======== Records to use

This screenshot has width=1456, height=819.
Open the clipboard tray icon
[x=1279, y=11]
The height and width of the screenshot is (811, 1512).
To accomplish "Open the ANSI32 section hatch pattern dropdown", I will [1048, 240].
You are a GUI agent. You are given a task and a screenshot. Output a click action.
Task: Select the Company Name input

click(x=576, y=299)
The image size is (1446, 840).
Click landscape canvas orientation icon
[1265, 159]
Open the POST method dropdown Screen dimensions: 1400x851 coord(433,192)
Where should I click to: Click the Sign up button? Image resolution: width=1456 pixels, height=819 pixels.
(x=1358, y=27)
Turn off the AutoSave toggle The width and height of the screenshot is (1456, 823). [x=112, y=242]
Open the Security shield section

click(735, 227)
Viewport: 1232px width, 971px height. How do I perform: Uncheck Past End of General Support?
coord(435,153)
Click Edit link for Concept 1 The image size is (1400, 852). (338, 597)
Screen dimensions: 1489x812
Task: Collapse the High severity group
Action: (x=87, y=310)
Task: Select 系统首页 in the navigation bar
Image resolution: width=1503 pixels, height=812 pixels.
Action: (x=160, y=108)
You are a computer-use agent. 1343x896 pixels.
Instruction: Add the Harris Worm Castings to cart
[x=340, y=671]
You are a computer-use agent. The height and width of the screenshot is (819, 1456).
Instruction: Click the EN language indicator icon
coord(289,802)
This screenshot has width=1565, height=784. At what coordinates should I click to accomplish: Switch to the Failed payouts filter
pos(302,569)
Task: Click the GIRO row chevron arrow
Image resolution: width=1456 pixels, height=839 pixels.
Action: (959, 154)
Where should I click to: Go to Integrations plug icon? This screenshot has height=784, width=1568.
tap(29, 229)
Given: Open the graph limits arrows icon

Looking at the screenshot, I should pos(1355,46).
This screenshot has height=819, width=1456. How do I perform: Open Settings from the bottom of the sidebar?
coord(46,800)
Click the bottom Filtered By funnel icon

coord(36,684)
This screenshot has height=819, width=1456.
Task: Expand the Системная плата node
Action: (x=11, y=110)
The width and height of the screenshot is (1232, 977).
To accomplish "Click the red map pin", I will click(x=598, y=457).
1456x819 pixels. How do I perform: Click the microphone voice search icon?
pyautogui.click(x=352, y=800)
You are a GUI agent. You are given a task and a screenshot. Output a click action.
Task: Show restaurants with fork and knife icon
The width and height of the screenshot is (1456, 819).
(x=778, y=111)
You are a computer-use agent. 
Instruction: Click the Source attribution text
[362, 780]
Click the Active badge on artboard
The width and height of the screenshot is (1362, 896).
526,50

================

Copy down each line in the entries that has the word "agent".

You are a GUI agent. You are given a task and a screenshot. Output a click action.
You are a computer-use agent. 1343x896 pixels.
You are a computer-use agent. The height and width of the screenshot is (819, 1456).
You are a GUI agent. You are given a task and a screenshot. Output a click action.
You are a computer-use agent. 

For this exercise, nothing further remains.